ATTENTION SPOILERS !!
Second long-métrage de Dominique Moll, "Harry, un ami qui vous veut du bien" démarre plutôt bien. Sergi Lopez campe un psychopathe débonnaire et plein de fric (Harry) qui rencontre un ancien copain de lycée par hasard et ne tarde pas à s’incruster dans sa vie, lui achète un 4x4 et récite par cœur des textes datant du lycée que Michel (Laurent Lucas), jeune père de famille débordé, a complètement oublié - cela donne lieu à une scène à table plutôt réussie, largement reprise au moment de la sortie. Ça se gâte lorsque Harry commence à faire le vide autour de son ancien copain, c’est à dire envoyer ad patres ses parents, son frère, puis tenter dans une scène finale abracadabrantesque d’occire sa femme (Mathilde Seigner, grande lectrice de Télé 7 Jours) et ses enfants...
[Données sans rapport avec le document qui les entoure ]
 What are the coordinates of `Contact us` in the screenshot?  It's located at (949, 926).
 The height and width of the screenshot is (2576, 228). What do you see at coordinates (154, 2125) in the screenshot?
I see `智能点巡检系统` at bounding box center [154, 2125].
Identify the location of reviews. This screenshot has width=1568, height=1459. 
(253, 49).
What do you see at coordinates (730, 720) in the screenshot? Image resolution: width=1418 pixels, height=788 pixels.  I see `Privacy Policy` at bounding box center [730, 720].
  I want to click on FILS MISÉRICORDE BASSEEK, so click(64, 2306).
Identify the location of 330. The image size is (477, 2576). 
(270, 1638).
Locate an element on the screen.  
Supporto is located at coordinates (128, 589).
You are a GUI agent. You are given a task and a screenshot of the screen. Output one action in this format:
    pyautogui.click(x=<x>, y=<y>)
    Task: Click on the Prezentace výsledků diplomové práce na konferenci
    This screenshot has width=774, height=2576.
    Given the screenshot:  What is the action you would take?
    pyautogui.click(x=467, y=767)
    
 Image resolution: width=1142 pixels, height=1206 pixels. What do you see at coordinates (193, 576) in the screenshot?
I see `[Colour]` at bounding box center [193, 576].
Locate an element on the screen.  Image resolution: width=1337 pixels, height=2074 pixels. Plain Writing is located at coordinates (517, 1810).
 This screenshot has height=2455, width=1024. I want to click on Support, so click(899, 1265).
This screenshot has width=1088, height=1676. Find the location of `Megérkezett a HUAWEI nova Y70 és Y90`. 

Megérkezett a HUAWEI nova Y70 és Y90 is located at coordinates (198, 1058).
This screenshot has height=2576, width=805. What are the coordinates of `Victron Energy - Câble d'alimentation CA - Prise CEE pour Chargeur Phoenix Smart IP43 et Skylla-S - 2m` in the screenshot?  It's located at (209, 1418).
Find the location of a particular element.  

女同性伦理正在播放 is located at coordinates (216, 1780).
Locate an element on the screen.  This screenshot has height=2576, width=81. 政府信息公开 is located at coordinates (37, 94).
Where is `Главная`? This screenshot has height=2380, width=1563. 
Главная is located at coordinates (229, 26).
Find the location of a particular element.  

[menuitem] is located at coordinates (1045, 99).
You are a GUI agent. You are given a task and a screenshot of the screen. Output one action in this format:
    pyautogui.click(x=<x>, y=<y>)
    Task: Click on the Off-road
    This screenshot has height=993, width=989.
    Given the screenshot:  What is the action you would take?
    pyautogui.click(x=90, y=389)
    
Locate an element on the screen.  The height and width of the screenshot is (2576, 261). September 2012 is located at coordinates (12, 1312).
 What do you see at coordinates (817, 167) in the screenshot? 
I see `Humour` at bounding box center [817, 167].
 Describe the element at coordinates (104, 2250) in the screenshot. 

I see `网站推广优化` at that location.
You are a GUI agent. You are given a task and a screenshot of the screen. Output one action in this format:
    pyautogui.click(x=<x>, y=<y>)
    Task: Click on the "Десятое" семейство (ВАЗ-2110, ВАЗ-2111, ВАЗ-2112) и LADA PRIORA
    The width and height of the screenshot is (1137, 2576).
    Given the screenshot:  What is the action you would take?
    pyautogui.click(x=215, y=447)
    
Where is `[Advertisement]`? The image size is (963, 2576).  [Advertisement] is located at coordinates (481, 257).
D’abord, les acteurs semblent livrés à eux-même. Sergi Lopez, fortement marqué "Western" (donc bons sentiments), en rajoute dans le registre psychopathe calculateur, mais à aucun moment n’arrive à faire peur - la perversité du personnage ne s’exprime que par les actes qu’il perpétue, et il a beau gober des œufs crus à 4 heures du matin, on n’en a pas la chair de poule pour autant. Michel, le père de famille, est une sorte de Droopy lymphatique dont l’expression ne change jamais tout le long du film - même quand Harry lui propose de buter sa famille au complet, il conserve cette (non) expression figée, plongé dans une torpeur propre aux dépressifs bourrés de neuroleptiques (personellement, j’aurais ajouté "si tu es d’accord, cligne de l’œil une fois"). Certains y ont vu une composition géniale, glorifiant la paralysie faciale comme stade ultime du jeu d’acteur. Ne parlons pas des rôles féminins, ils sont là pour la décoration (ah !, les décolletés de Sophie Guillemin)
Le film est truffé de symboles lourdingues qui feront la joie d’exégètes paresseux - comme le puit comblé par Michel qui symbolise son passé (que Harry vient raviver). Le thème le plus risible est sans doute la révélation (par Harry) des talents cachés d’écrivain de Michel, qui se met du jour au lendemain à noircir des pages entières pour écrire la suite du récit qu’il avait publié dans le journal du lycée : Il ne faut pas compter sur Laurent Lucas (Michel) pour rendre crédibles les motivations de cette passion soudaine, tant son jeu frôle l’autisme.
Ce qui plombe surtout le film, c’est sa construction totalement bancale - aux antipodes des références du genre (comme Hitchcok auquel certains ont vaguement comparé le film), où la terreur et l’angoisse vont crescendo, jusqu’à un dénouement final : ce film ne recèle aucune montée en puissance. On ne sursaute pas un seul instant, le rythme est bancal, les séquences dramatiques où Harry bute les proches de son ancien copain alternent avec des périodes interminables où l’action retombe. Tout cela pour finir par une surenchère totalement invraisemblable (plus comique que fantastique) où Harry propose à Michel de buter sa femme et ses filles, et le bon père de famille ne répond rien (ou peut-être exprime quelque chose sur son visage, mais c’est de l’ordre du subliminal) puis, sans exprimer de peur ou de haine, il tue Harry froidement avec un couteau, comme ça, sans un mot, et, toujours sans émotion apparente, le balance dans le puis qu’il était en train de combler depuis le début du film. La petite famille rentre chez elle, et le mot FIN s’inscrit sur l’écran. Une fin politiquement correcte pour un film faussement subversif.